I really enjoyed this book from beginning to end; only once or twice near the middle did if feel like it was lagging a bit. Rory is a funny, entertaining narrator and Johnson is a skilled writer. Lots of intrigue and mystery here, and quite terrifying in parts. Read some of it late at night and got that creepy feeling that comes with good horror. And for a book about multiple murders, it didn't seem to be gory or overly graphic. Highly recommended, especially if you're into the supernatural and want something other than stories about vampires or werewolves. Ends on a sort of cliffhanger for the next book in the series; definitely makes me want to read more! Slight markdown, though, for the unclear motivation and logic behind the Ripper storyline (don't quite get the Ripper's goals and motivations).

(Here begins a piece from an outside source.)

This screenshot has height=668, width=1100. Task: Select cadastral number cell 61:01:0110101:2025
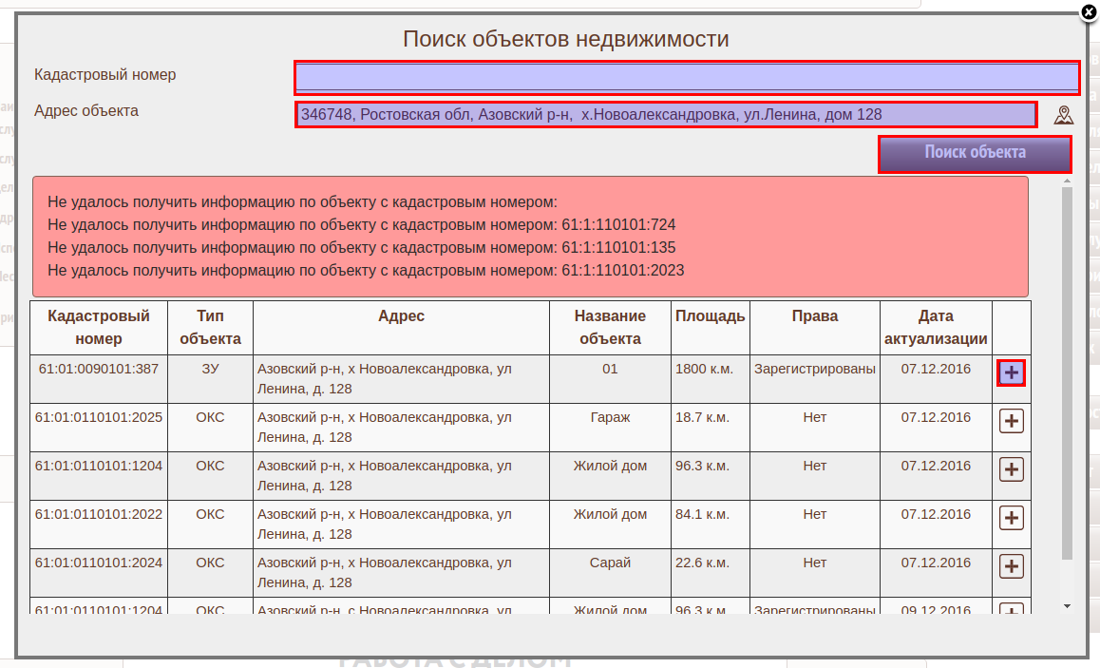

The Name of the Star is terrifying. I was kept up at nights because I was afraid that I would find a murderous ghost standing over my bed. But it was still a wonderful book! Despite everything, I loved Charlotte, almost as much as I loved Rory! Some of my favorite parts of the book were when she would bring up her life in Louisiana and her eccentric family, which was always hilarious. One of the few things that I disliked about this book was the predictability. Normally, when I read adventure books, I have an inkling of what's coming, but then there's something else that completely surprises me. But in this book, I pretty much guessed what was coming. I guessed that something would happen to Charlotte, what would happen to Rory, who Boo was, and even who the Ripper was when he was alive.
I also didn't really like Jerome. Most of the characters (Rory, Charlotte, Stephen, and Callum especially) were fleshed out and, although they were all "good" characters, they had evil and bad sides. None of them were perfect. Jerome was the exception. I've always disliked when the main character's romantic interest is absolutely perfect. No flaws, nothing. Just Listen by Sarah Dessen did a great job of making Owen dark but loveable, as did How to Say Goodbye in Robot by Natalie Standiford with Jonah. But Jerome just seemed too.....perfect. I wanted their romance to be more fleshed out, with Jerome being much deeper than he seemed. But I still liked the book.
Pros: The fast pacing, I was always on the edge of my seat, great fleshed out characters.
Cons: The predictability, it kept me up at night, Jerome.